Some Integrations Unitree
Realtime Communication

Realtime Communication

This module implements a realtime communication with audio beetween the robot and the user.

import asyncio
import logging
import wave
import numpy as np
import sys
from go2_webrtc_driver.webrtc_driver import Go2WebRTCConnection, WebRTCConnectionMethod
 
import os
import time
import wave
import pyaudio
import json
import edge_tts
import re
import numpy as np
import pygame
from groq import Groq
import cv2
import mediapipe as mp
import numpy as np
import sys
import time
from unitree_sdk2py.core.channel import ChannelFactoryInitialize
from unitree_sdk2py.core.channel import ChannelSubscriber
from unitree_sdk2py.idl.default import unitree_go_msg_dds__SportModeState_
from unitree_sdk2py.idl.unitree_go.msg.dds_ import SportModeState_
from unitree_sdk2py.go2.vui.vui_client import VuiClient
from unitree_sdk2py.go2.sport.sport_client import (
    SportClient,
    PathPoint,
    SPORT_PATH_POINT_SIZE,
)
from aiortc.contrib.media import MediaPlayer
 
wf = None
 
# constants
SILENCE_THRESHOLD = 200
SILENCE_RMS_THRESHOLD = 800  # Ambient noise level threshold
AUDIO_FORMAT = pyaudio.paInt16
CHANNELS = 1
RATE = 44100
BUFFER_SIZE = 1024
TIMEOUT = 40
KEYWORD = "spark" # Keyword to listen for
FILENAME = "audio.wav"
# Enable logging for debugging
logging.basicConfig(level=logging.FATAL)
 
# Define the audio properties
samplerate = 48000  # Sample rate for WebRTC audio
channels = 2  # Stereo audio
filename = "output.wav"
record_duration = 5 # Record for 5 seconds
total_frames_to_record = record_duration * samplerate  # Total frames for the specified duration
frames_recorded = 0  # Counter for the number of frames recorded
done_writing_to_file = False  # Flag to indicate when writing is done
 
# Function to handle receiving audio frames and write them directly to file
async def recv_audio_stream(frame):
    global frames_recorded, done_writing_to_file, wf
 
    if done_writing_to_file:
        return
 
    # Convert the frame to audio data (assuming 16-bit PCM)

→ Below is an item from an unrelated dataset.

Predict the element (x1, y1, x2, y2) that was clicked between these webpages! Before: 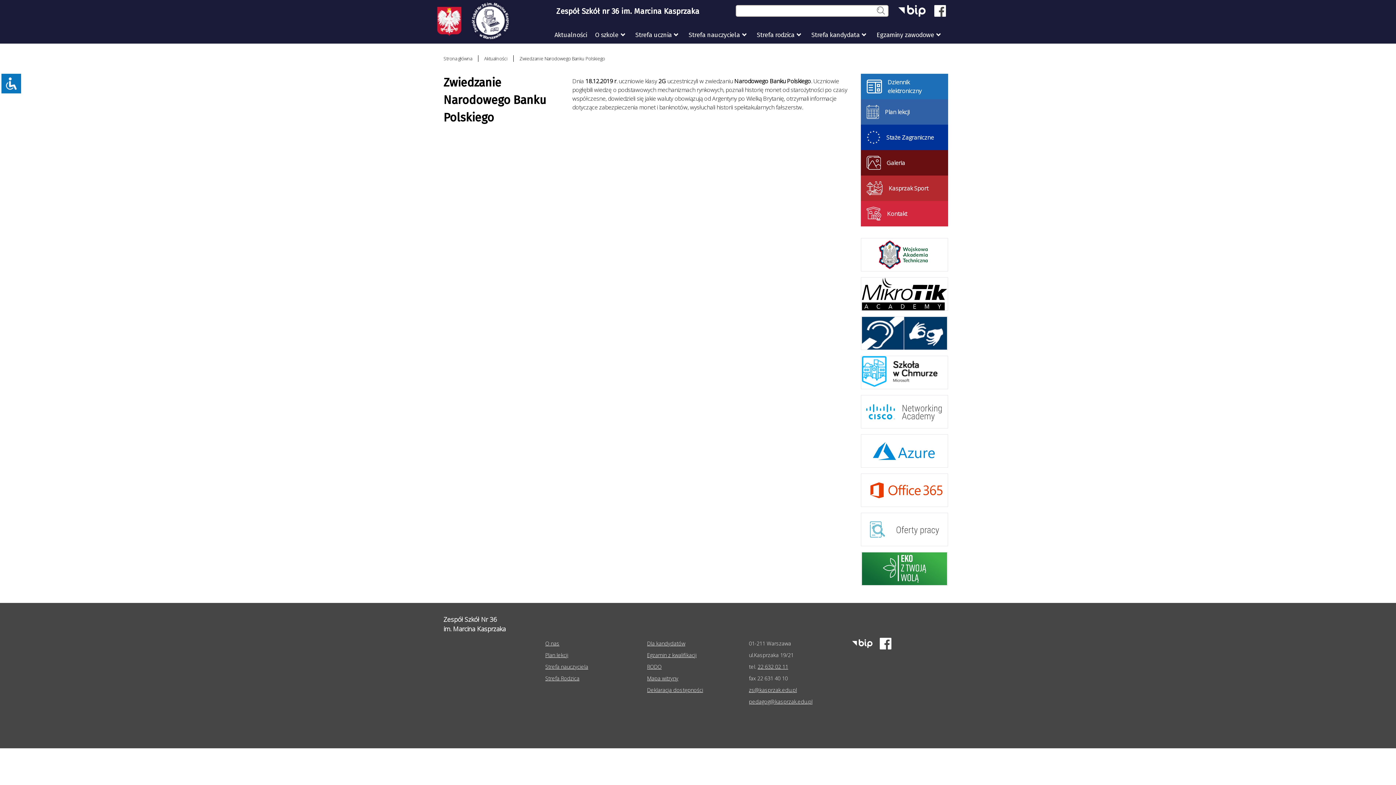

    audio_data = np.frombuffer(frame.to_ndarray(), dtype=np.int16)
 
    # Write the audio data directly to the WAV file
    wf.writeframes(audio_data.tobytes())
 
    # Update the frame counter
    frames_recorded += len(audio_data) // channels
 
    # If we've recorded enough frames, stop further recording
    if frames_recorded >= total_frames_to_record:
        # Close the WAV file
        wf.close()
        print(f"Audio recording complete, saved to {filename}")
        done_writing_to_file = True
 
def speak_text(text):
    """Generate the text, change to your language"""

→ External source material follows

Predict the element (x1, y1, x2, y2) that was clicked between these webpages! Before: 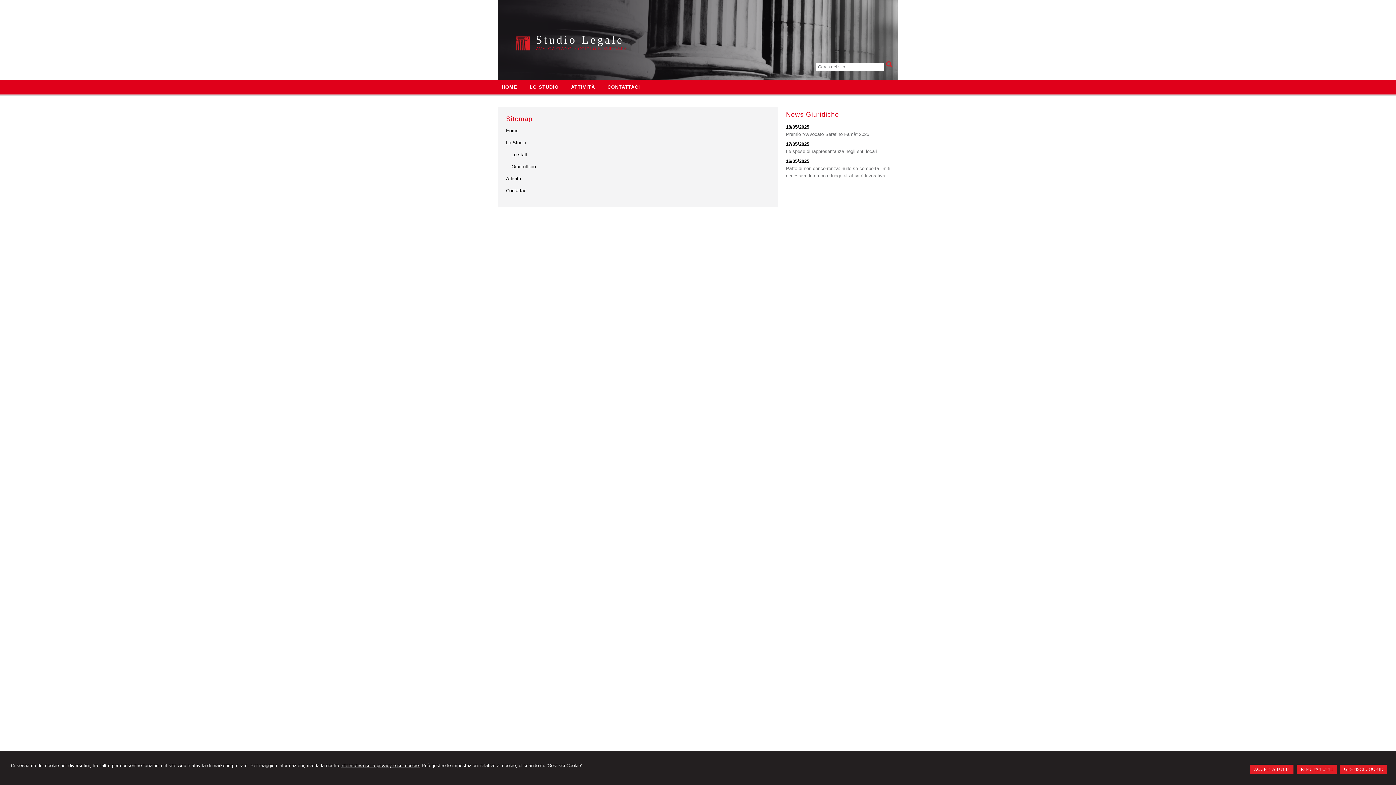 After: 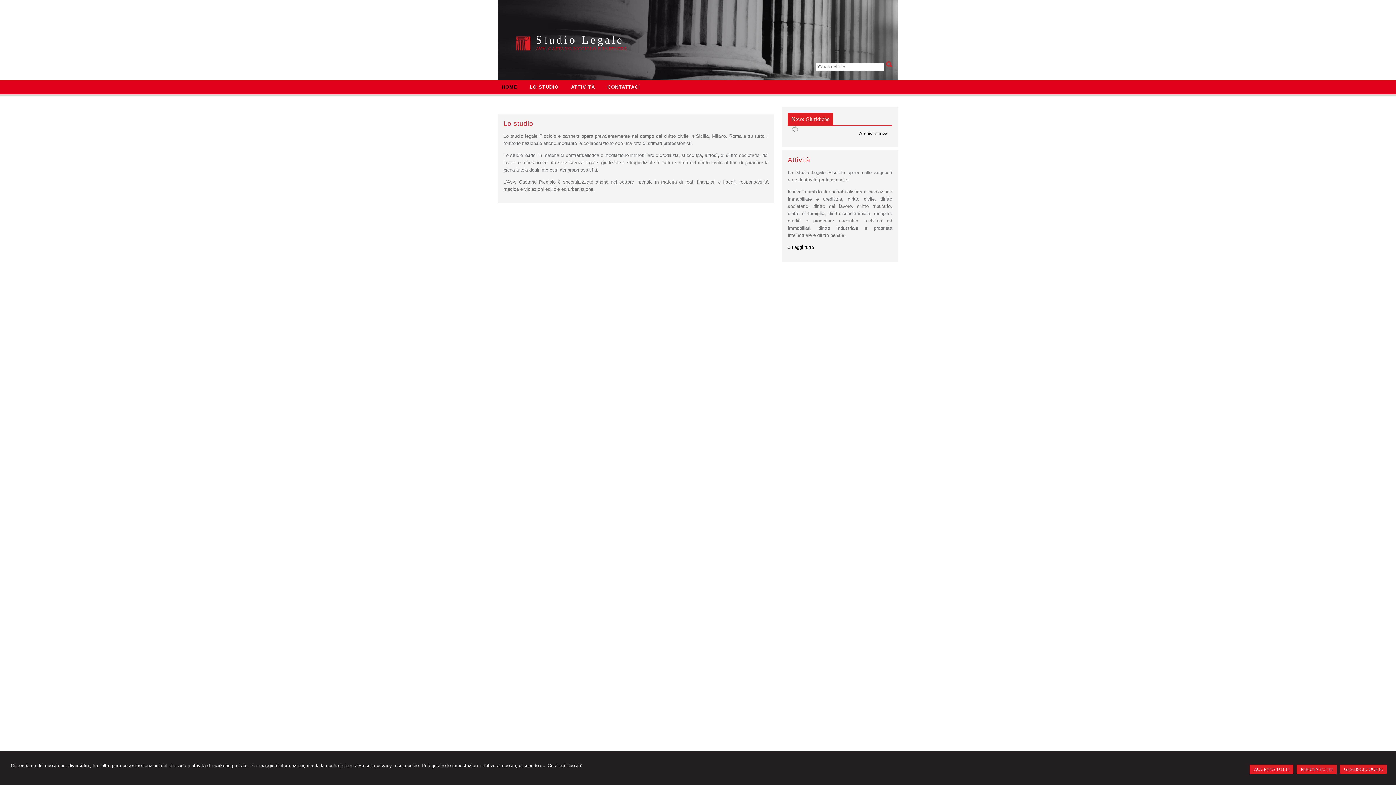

    communicate = edge_tts.Communicate(text, voice='pt-BR-FranciscaNeural', rate='-10%')
    communicate.save_sync("output.mp3")  
 
def save_audio_to_file(audio_data, filename):
    try:
        with wave.open(filename, 'wb') as wf:
            wf.setnchannels(CHANNELS)
            wf.setsampwidth(pyaudio.PyAudio().get_sample_size(AUDIO_FORMAT))

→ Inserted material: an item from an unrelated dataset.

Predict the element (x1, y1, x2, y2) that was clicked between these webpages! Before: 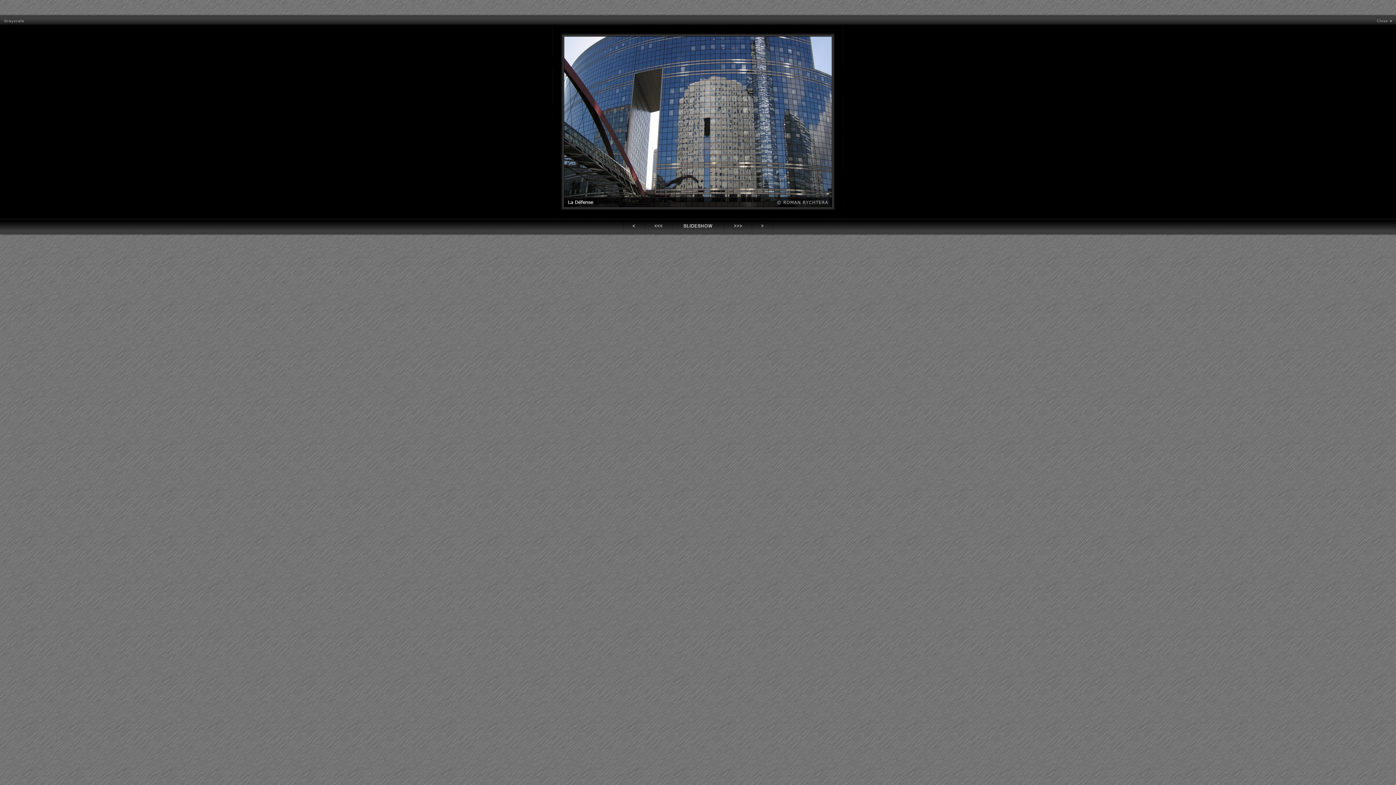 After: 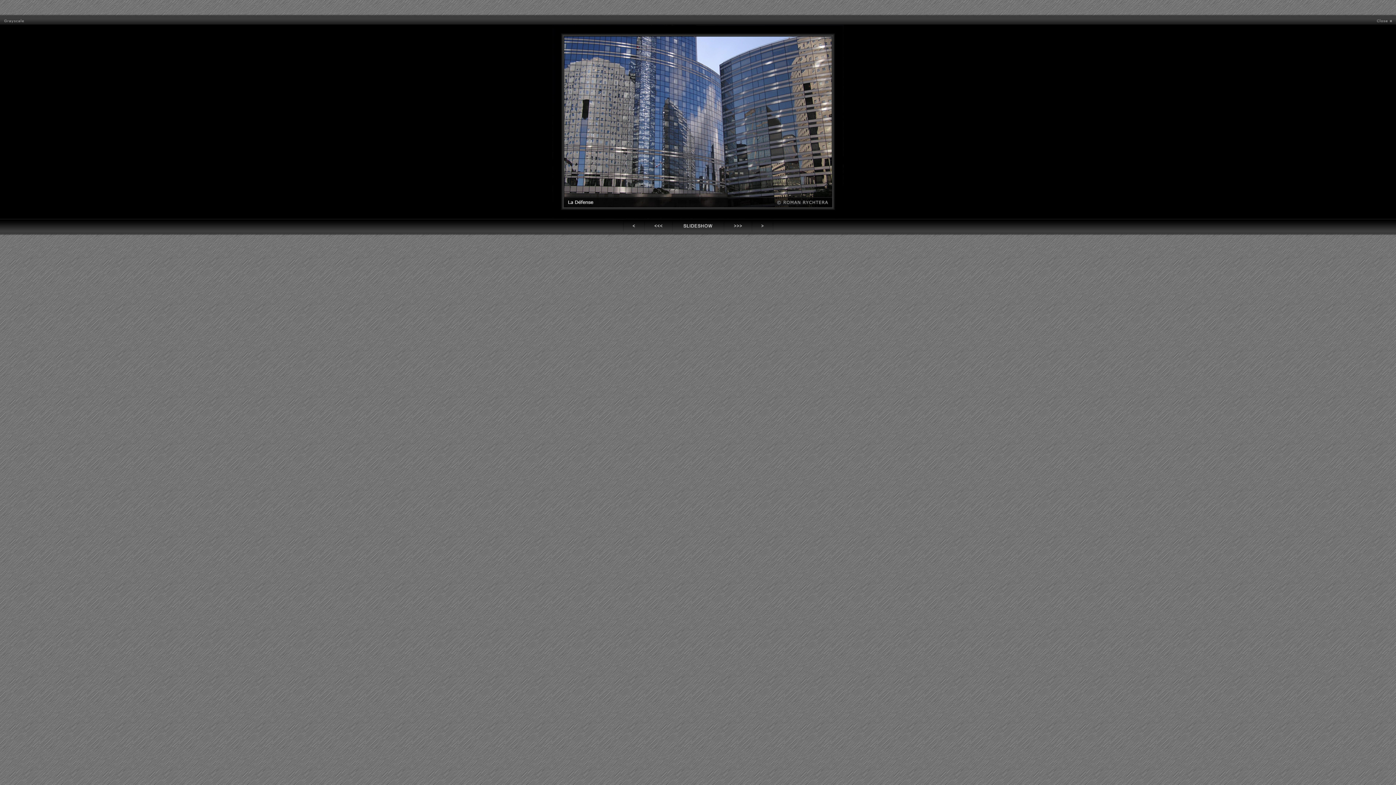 Action: bbox: (752, 219, 772, 232)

            wf.setframerate(RATE)
            wf.writeframes(audio_data)
    except Exception as e:
        print(f"Erro ao salvar o áudio: {e}")
 
def generate_completion(client, text):
    completion = client.chat.completions.create(
        model="llama-3.1-70b-versatile",
        messages=[
            {
                "role": "system",
                "content": "You are a robotic dog named Spark. Your task is to help users with their questions about you. Do not introduce yourself every time; only do so if asked. You were built and created by Kair, Ytalo, Eduardo, Andre. You can only communicate and answer in the same language of the user."
            },
            {
                "role": "user",
                "content": f"{text}"
            }
        ],
        temperature=.9,
        max_tokens=1024,
        top_p=.7,
        stream=True,
        stop=None,
    )
 
    response = ""
    for chunk in completion:
        response += chunk.choices[0].delta.content or ""
 
    return response
 
def record_audio():
    try:
        p = pyaudio.PyAudio()
        stream = p.open(format=AUDIO_FORMAT, channels=CHANNELS, rate=RATE, input=True, frames_per_buffer=BUFFER_SIZE)
 
        print("Gravando áudio...")
        frames = []
        silent_frames = 0
 
        while silent_frames < SILENCE_THRESHOLD:
            data = stream.read(BUFFER_SIZE)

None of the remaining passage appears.